The discovery could potentially accelerate early diagnosis, speed up drug discovery and lead to advancements in personalised medicines. The Cancer Research UK-funded study has been published in Advanced Materials.
The scientists, from the University of Manchester, collected blood samples from women with advanced ovarian cancer who were treated with a type of chemotherapy called CAELYX®. This chemotherapy drug is contained in a soft, lipid-based nanoparticle, called a liposome, which acts as a vessel to help minimise side effects.
Women gave a sample of blood, following an injection of CAELYX® over a course of 90 minutes as part of their treatment. By extracting the injected liposomes, the scientists were able to detect a wide variety of biomolecules that stuck to the surface of the liposome – called the ‘biomolecule corona’.
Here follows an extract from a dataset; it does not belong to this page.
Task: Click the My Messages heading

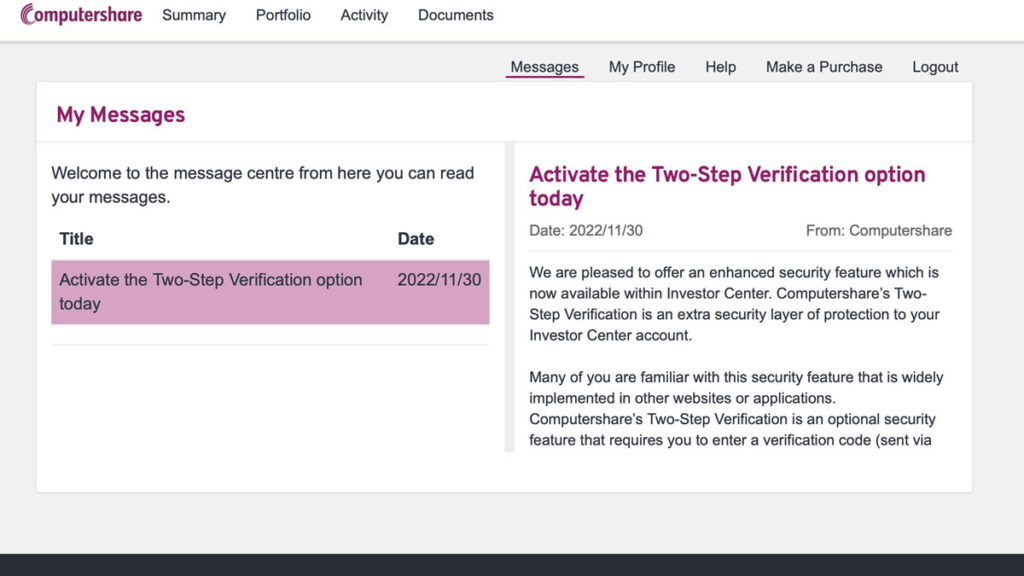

Professor Kostas Kostarelos, lead author from the University of Manchester, said: “We’re astonished at how rich the information was on the surface of the liposomes taken from the blood. We hope this technique could be a springboard for further research, from monitoring disease progression or recurrence, to identifying which treatment is best for each patient and potentially finding new biomarkers for early diagnosis.”
This is a step forward in developing a better technique to gather information from patients’ blood – a ‘halo effect’ of biomolecules sticking to the liposomes has been seen before, but only after dipping the nanoparticles in blood samples in a tube outside the patient’s body.
Dr Marilena Hadjidemetriou, study author from the University of Manchester, said: “The blood is a potential goldmine of information, but there’s a challenge to amplify cancer signals that would otherwise be buried within the ‘noise’.
“More abundant proteins mask rarer and smaller molecules that could be significant in helping us to understand disease progression or finding potential new drug targets. This technique overcomes this challenge.”
Professor Caroline Dive, Cancer Research UK’s expert in liquid biopsies, said: “Finding a test to help diagnose, track and treat cancer is something many scientists are pursuing. Liquid biopsies are quicker, cheaper and less invasive than many other tests, and this technique is an important early step in developing such a test. Further work will reveal what the information captured using liposomes can tell us about the disease.”
The researchers now hope to use this technique in mice to help find the best patterns of biomarkers to identify cancers in the early stages of disease as part of their Cancer Research UK Pioneer Award, which funds innovative ideas from any discipline that could revolutionise our understanding of cancer.